The recipe combines about a 1 1/2 cups of cooked steel cut oats (3/4 cups dry cooked in 1 1/2 cups water); 1 1/2 cups quick cooking oats (put into the mix dry--you don't want thick rolled oats because they will keep the cakes from cohering); 2 ounces of Brie or in our case Halleck Creek cheese cubed with the rind left on (but don't be stingy, use the whole piece you get at the market); 1/2 cup chopped red onion (the last of the many juicy spring onions we bought to pickle but didn't); 1/3 cup oil-packed (or in our case marinated) sundried tomatoes; 1/3 cup toasted pine nuts (toasting them in a dry pan makes them so much more flavorful); 2 eggs (from the market, natch); 1 tablespoon each chopped fresh sage and rosemary (we were tempted to use other herbs but wound up glad we resisted this temptation because this herb combination worked really well--evoking an Italian/breakfast sausage vibe without the pork--and we've actually got both in our own herb garden); 1-2 teaspoons chopped fresh chile (but we used chipotles because they pair so well with sundried tomatoes); 1/2 teaspoon salt and plenty of ground pepper.  You plop all of this into a bowl, mix it up, and then form it into about 8 cakes (using your hands dipped in water or oil).  You then cook these (in two batches) in olive oil in a skillet over medium heat for about 4-5 minutes a side.  Don't rush them because the cakes are all about the brown crust and the oozy cheese.  If you don't need all eight--and these are super filling because of the oats--you can keep the mix in the fridge and fry up another round later in the week.

A word about cooking those steel cut oats.  Should you be the sort of person who plans ahead, the fastest and easiest way to make steel cut oatmeal is to combine the oats and water, bring them to a boil, cover them and turn off the heat.  Then walk away, my friend.  If you do this the night before, they will be ready to eat the next morning with just a little reheating.  Or you can do them in the morning and use the cooked oats in this recipe that night.  This method also works well for oat groats, which are even heartier--chewier and more filling--than steel cut oats.  It is worth experimenting with this strategy with other whole grains and beans (which we'll discuss in another post).  Time will do a lot of the work for you with very little energy--yours or PG&Es. 

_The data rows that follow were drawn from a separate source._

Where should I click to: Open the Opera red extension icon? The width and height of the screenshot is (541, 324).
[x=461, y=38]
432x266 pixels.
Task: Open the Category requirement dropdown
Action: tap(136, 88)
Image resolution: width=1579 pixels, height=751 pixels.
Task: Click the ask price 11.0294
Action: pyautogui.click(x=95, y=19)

We served the cakes with a version of the sauce Speck's cookbook recommends.  We combined about 1/2 cup Greek yogurt, 1 tablespoon homemade tomato jam (subbing for the ketchup in the original recipe), a shot of Sriracha, a couple of spoons of olive oil, salt, and pepper.  The cakes really need the sauce, which is surprisingly good.


The final plate was a celebration of tomatoes of different stripes and from different moments in time:  the tomato jam we made last summer from Lloyd's tomatoes, Cadena's sundried tomatoes, and that burstingly ripe heirloom tomato from Tumber.  The Halleck Creek cheese was perfect, too.